Limiting the number of concurrent requests to microservices

duration 20 minutes
Interactive Interactive

Use a MicroProfile Bulkhead policy to limit requests and prevent faults from cascading to the entire system.

What you'll learn

Explore how the MicroProfile Bulkhead policy from the Fault Tolerance feature limits requests and prevents faults from stopping an entire system.

You will learn about the limitations of single-threaded programs by looking at a simple online banking microservice. You'll then implement concurrency to scale your microservice and see how it fails when no fault tolerance is implemented. Next, you'll enable the MicroProfile Fault Tolerance feature and use the Bulkhead policy to prevent the failing method from taking down the whole application. You'll explore the two approaches to Bulkhead, semaphore isolation and thread pool isolation, and the parameters used for the annotation. Finally, you'll add a fallback class, which is invoked if a BulkheadException is thrown.

When you arrive at the section about the Interactive bulkhead and asynchronous playground, you can modify the parameters of a MicroProfile Bulkhead policy in any combination. You can then run a sample scenario to see how the parameter values affect the results.

Background concepts

Within this guide, we use the MicroProfile Bulkhead, Asynchronous, and Fallback policies to limit the number of concurrent requests to a microservice. These policies prevent system overload and isolate any failing microservices to a limited resource pool.

Bulkhead

The term bulkhead comes from the structure that is used in ships to create partitions in the hull. In the event of a hull breach, these isolated partitions prevent water from filling up the entire hull and sinking the ship.

The bulkhead pattern in software systems works similarly by isolating services to prevent them from starving the system of resources. Two approaches to bulkhead are semaphore isolation and thread pool isolation.

Ship without bulkheads
A ship without bulkheads allows water to fill the entire hull.
Ship with bulkheads
A ship with bulkheads isolates the water damage.

The semaphore isolation approach limits the number of concurrent requests to the service. It rejects requests immediately once the limit is hit.

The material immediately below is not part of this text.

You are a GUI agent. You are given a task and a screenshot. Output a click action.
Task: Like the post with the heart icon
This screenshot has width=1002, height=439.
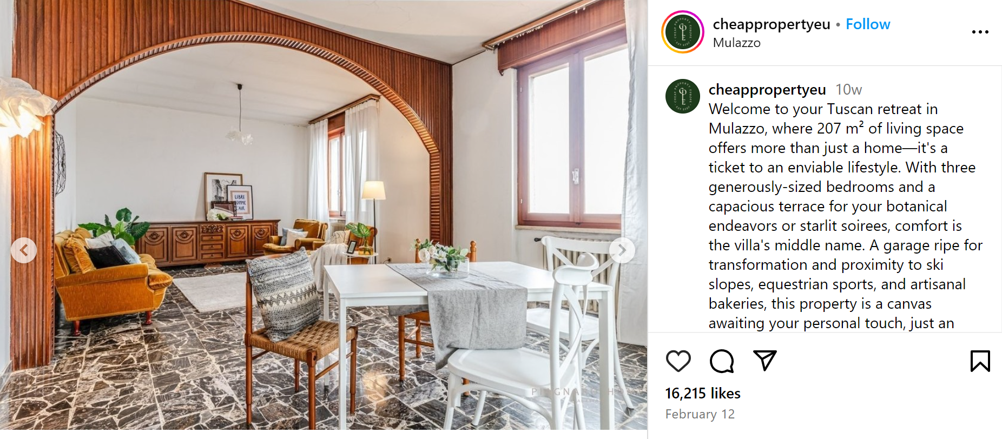pos(678,361)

The thread pool isolation approach uses a thread pool to separate the service from the caller and contain it to a subset of system resources. This approach also provides a waiting queue, rejecting requests only when both the pool and queue are full. Thread pool management adds some overhead, which slightly reduces performance compared to using a semaphore, but allows hanging threads to time out.

Asynchronous

Asynchronous programming allows multiple tasks to run simultaneously rather than waiting for a task to finish before it executes the next. To run multiple tasks, this policy runs tasks on separate threads.

Fallback

A fallback service runs when the main service fails. It can provide graceful failure or continued or partial operation of the original service.

Example: bank scenario

Imagine that you're developing a VirtualFinancialAdvisor (VFA) microservice for a bank to allow clients to chat online with a virtual financial advisor, a resource intensive AI. The initial naive synchronous implementation of the microservice allows only one customer to chat with a financial advisor at a time. As you progress through the guide, you will see how the number of available chat sessions impacts the service and the system.

Begin by requesting an online chat with a virtual financial advisor.

Click Customer1 requests chat to open a chat session with a virtual financial advisor.
Currently, the microservice allows only one active chat session. The next chat session request fails while the Customer1 chat is still active.
Click Customer2 requests chat to see the failure.

Adding concurrency with Future and ManagedExecutor

The initial synchronous implementation of the VirtualFinancialAdvisor microservice allows only a single virtual financial advisor chat session at a time. Implement concurrency with Future and ManagedExecutor to remove the single chat limitation and allow multiple chat sessions to be available at the same time.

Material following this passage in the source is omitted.